His cause is pets—“companion animals,” to give them the dignified title he feels they deserve. Winograd, JD ’95, believes that if the public knew that the leading killer of healthy dogs and cats in this country is the system of shelters charged with protecting them, the public would be horrified. And he believes that if people understood that these deaths were unnecessary, he would have his revolution tomorrow.
Through his No Kill Advocacy Center and his recent book, Redemption: The Myth of Overpopulation and the No Kill Revolution in America (Almaden Books), Winograd works to redirect animal shelters to ensure that animals are adopted, not killed.
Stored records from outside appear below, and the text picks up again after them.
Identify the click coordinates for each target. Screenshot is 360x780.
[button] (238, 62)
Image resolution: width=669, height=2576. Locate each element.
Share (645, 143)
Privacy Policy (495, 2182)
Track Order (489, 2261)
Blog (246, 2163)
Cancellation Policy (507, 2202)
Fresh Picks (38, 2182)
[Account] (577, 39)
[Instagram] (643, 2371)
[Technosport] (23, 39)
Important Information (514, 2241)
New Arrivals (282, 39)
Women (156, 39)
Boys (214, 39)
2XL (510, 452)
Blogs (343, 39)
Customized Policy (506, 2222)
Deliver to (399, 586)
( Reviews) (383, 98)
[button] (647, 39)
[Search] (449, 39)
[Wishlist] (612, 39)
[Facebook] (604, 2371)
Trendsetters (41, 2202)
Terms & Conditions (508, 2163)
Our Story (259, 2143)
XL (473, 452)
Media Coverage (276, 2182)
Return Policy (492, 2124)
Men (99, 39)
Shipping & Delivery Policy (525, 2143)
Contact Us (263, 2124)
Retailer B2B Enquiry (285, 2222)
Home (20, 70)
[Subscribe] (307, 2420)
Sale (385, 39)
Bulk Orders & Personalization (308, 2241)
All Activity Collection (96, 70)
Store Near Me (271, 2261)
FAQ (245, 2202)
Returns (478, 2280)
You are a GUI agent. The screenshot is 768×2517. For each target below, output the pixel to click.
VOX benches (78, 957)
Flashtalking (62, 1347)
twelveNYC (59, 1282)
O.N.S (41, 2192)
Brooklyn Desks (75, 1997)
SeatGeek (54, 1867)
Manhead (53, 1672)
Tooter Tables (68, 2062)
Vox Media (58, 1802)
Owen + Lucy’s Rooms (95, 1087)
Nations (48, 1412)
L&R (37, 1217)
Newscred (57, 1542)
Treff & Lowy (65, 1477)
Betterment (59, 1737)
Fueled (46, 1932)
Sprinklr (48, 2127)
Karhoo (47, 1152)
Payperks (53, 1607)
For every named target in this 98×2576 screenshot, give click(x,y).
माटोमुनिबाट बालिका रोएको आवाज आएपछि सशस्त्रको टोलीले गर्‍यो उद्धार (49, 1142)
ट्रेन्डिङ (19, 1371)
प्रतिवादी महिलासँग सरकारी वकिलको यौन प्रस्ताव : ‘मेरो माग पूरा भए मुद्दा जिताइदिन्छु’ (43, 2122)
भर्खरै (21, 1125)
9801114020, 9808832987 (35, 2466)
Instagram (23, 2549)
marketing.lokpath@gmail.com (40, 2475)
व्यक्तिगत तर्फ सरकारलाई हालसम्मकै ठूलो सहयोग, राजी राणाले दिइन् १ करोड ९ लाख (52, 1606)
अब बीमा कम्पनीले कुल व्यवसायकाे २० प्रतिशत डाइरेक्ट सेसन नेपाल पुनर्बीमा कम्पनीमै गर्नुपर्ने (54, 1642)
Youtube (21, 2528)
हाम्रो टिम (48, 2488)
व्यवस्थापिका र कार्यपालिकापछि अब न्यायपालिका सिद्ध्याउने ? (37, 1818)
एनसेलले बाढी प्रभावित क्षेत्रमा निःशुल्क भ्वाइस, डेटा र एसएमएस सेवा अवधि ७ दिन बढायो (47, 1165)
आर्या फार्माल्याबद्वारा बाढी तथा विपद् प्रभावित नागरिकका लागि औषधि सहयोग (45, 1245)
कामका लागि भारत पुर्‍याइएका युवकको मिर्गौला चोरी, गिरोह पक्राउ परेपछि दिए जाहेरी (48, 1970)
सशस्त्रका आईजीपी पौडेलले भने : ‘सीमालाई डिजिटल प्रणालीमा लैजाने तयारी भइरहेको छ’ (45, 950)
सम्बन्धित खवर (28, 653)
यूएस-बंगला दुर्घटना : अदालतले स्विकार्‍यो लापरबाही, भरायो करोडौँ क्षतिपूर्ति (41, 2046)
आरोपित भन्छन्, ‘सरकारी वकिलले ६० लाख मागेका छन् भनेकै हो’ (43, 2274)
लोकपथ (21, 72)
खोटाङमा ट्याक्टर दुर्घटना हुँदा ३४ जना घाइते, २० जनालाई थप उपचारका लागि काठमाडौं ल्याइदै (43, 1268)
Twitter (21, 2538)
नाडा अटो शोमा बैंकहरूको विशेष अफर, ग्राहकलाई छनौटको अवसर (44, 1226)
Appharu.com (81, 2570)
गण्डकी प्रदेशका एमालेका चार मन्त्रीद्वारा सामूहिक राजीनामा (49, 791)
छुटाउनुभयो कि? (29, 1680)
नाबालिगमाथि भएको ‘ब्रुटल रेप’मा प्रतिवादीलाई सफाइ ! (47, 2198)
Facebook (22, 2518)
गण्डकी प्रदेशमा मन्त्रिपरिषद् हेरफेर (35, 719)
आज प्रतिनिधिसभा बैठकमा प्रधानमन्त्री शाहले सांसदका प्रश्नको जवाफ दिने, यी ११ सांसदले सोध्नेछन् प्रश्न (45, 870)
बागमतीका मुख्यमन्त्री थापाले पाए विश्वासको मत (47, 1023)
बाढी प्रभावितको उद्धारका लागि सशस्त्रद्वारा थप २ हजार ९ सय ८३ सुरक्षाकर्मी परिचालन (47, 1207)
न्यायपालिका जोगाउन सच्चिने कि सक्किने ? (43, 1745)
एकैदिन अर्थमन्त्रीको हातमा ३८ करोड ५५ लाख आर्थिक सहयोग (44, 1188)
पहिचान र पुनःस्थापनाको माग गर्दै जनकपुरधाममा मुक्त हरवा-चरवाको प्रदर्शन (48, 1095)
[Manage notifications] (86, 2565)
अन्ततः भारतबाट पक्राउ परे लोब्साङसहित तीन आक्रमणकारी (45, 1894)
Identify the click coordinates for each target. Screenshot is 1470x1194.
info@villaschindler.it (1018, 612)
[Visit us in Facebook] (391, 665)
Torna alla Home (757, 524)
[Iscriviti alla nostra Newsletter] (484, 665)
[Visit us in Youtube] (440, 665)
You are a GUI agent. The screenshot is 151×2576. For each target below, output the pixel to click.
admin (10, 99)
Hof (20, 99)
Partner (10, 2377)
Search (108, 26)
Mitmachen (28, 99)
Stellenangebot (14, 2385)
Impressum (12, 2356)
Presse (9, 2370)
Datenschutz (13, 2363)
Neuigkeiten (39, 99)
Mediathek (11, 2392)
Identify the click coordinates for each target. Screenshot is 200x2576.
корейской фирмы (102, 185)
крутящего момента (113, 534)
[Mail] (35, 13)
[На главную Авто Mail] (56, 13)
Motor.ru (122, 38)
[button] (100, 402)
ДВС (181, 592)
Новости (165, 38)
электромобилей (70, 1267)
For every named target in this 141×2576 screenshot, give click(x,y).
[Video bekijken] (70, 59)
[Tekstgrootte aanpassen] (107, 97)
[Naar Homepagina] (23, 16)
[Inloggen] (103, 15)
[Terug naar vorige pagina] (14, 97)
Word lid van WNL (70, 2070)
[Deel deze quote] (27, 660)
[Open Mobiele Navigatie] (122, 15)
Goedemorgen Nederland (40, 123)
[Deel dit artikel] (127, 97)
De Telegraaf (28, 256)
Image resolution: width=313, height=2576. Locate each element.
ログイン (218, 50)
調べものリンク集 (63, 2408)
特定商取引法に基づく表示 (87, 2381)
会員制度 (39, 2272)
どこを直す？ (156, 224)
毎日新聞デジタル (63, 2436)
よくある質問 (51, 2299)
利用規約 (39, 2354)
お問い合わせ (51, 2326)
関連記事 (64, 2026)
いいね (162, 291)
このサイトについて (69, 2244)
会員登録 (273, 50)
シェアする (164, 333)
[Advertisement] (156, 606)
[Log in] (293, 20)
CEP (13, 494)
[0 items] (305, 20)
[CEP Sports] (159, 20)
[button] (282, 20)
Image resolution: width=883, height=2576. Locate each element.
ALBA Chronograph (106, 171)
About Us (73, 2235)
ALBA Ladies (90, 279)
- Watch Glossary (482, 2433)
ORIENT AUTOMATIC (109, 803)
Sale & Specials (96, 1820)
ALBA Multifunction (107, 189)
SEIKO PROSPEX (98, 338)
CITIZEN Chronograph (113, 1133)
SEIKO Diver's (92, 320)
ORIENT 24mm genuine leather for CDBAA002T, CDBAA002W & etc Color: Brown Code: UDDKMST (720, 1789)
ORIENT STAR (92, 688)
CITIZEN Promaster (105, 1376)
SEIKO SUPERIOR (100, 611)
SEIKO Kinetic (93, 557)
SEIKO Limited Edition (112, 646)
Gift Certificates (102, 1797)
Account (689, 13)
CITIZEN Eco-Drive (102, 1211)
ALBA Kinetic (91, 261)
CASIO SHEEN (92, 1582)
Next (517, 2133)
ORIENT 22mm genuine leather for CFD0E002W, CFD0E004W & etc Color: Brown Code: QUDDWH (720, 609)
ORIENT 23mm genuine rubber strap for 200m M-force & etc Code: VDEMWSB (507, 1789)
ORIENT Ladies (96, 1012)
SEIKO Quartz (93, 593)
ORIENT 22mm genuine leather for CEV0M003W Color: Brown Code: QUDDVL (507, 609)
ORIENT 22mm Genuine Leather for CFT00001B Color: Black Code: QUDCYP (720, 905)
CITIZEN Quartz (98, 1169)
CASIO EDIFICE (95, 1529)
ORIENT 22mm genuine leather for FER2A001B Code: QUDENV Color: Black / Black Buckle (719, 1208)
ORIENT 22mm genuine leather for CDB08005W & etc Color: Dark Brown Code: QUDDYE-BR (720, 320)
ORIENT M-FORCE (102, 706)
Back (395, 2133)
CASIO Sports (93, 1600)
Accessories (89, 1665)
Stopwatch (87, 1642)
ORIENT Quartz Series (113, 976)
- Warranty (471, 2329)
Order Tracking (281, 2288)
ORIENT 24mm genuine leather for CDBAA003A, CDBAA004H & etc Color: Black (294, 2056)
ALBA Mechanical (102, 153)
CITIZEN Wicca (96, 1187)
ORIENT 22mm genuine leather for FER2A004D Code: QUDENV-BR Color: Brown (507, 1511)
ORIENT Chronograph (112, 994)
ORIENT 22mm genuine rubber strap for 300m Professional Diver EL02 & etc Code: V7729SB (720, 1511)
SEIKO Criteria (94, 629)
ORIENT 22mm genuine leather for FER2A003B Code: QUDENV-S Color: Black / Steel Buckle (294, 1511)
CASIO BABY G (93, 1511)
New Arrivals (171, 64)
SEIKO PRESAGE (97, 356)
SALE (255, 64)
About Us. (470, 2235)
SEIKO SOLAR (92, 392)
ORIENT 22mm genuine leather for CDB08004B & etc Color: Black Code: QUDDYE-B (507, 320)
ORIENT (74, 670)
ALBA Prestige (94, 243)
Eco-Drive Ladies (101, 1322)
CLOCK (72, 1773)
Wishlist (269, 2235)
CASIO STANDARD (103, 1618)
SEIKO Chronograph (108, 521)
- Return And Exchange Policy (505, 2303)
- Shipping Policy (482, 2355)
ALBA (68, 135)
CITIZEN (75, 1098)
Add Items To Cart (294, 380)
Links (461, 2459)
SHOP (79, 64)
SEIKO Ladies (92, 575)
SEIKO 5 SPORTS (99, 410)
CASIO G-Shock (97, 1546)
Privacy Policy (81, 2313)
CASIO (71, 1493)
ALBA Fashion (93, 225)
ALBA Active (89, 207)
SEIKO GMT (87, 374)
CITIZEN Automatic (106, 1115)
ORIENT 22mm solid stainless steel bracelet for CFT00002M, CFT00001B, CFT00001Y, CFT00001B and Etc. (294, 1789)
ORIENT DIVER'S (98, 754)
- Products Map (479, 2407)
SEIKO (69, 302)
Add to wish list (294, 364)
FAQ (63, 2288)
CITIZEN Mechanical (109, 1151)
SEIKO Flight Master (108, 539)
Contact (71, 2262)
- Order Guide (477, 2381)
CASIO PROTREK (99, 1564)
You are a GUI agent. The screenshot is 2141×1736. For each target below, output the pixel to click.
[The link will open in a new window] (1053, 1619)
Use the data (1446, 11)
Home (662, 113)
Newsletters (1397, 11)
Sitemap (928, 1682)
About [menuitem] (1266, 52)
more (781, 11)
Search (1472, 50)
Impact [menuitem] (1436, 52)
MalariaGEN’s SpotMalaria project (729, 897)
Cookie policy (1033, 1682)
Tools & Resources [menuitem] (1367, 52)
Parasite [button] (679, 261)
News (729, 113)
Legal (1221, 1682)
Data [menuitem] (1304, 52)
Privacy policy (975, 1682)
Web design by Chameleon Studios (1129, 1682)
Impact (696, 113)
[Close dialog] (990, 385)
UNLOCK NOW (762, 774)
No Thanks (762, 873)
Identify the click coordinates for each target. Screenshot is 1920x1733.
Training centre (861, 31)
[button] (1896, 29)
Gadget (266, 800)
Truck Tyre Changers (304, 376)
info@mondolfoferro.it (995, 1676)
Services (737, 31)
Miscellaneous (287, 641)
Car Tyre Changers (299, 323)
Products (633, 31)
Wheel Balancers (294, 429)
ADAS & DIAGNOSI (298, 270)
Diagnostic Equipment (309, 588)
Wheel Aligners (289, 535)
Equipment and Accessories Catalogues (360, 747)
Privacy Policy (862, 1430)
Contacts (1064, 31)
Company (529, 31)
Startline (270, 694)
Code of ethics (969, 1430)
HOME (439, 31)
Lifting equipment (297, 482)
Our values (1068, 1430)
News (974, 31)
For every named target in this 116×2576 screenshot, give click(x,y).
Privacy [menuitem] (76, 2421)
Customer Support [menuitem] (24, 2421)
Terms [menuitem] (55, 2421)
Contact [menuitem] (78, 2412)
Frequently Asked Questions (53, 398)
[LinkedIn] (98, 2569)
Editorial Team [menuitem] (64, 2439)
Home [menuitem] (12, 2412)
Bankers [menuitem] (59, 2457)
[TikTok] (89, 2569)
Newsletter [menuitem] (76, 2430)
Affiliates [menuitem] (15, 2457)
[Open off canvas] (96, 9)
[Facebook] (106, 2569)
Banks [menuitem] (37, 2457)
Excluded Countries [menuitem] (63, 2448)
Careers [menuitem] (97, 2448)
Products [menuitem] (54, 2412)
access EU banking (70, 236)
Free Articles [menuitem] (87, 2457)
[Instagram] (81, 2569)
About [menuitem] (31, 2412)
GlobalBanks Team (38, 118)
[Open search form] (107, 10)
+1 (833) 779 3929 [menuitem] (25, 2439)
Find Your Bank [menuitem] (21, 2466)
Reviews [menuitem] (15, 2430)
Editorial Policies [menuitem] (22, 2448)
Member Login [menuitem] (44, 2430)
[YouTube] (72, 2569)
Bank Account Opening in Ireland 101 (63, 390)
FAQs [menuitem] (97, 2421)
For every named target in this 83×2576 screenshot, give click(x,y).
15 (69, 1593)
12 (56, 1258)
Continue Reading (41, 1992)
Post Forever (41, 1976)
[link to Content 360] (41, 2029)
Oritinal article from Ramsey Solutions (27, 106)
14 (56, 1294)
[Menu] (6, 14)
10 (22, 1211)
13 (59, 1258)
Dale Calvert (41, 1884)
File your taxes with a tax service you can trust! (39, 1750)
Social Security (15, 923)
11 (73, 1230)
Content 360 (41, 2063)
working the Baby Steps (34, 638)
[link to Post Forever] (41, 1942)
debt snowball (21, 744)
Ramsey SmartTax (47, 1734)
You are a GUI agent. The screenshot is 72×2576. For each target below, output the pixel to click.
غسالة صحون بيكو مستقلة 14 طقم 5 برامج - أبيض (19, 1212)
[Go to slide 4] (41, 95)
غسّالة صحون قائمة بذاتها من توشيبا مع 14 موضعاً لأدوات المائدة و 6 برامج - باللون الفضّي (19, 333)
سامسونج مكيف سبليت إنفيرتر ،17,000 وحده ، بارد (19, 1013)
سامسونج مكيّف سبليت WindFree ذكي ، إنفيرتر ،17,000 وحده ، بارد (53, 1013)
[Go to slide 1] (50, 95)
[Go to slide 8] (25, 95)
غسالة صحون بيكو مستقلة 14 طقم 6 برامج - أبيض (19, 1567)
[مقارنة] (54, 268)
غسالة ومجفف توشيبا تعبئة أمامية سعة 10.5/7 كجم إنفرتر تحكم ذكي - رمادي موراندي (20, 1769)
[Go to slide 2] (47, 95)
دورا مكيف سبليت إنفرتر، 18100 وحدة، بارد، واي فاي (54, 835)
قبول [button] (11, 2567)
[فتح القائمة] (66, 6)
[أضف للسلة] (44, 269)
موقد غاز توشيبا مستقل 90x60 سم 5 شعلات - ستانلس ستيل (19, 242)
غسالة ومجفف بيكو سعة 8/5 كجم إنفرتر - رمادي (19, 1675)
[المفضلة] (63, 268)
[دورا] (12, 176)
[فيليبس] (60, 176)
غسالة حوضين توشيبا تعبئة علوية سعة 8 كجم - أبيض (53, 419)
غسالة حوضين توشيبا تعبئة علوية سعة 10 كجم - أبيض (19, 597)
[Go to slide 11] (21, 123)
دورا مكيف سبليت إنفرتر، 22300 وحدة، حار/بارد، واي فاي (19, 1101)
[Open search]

The cornerstone of his approach: stop blaming the public for abandoning and mistreating animals, and make it easy for people to do the right thing.
His love of animals crystalized into activism when he entered Stanford Law School and stumbled across the Stanford Cat Network. “While my fellow students were trying to get on the Law Review, I was chasing cats on campus to get them neutered. That was the education that pushed me on the path to advocate for a No Kill nation.”
After practicing law for a few years—as a prosecutor in Riverside and Marin counties, he saw a great deal that was ugly in human nature—Winograd took a job as director of operations at the Society for the Prevention of Cruelty to Animals (SPCA) in San Francisco, which in 1994 had become the first city to end the killing of healthy dogs and cats at shelters. There he worked for Richard Avanzino, whom Winograd calls “the father of the No Kill movement.” Avanzino believed that through community outreach, homes could be found for all the healthy animals surrendered at the city’s shelters.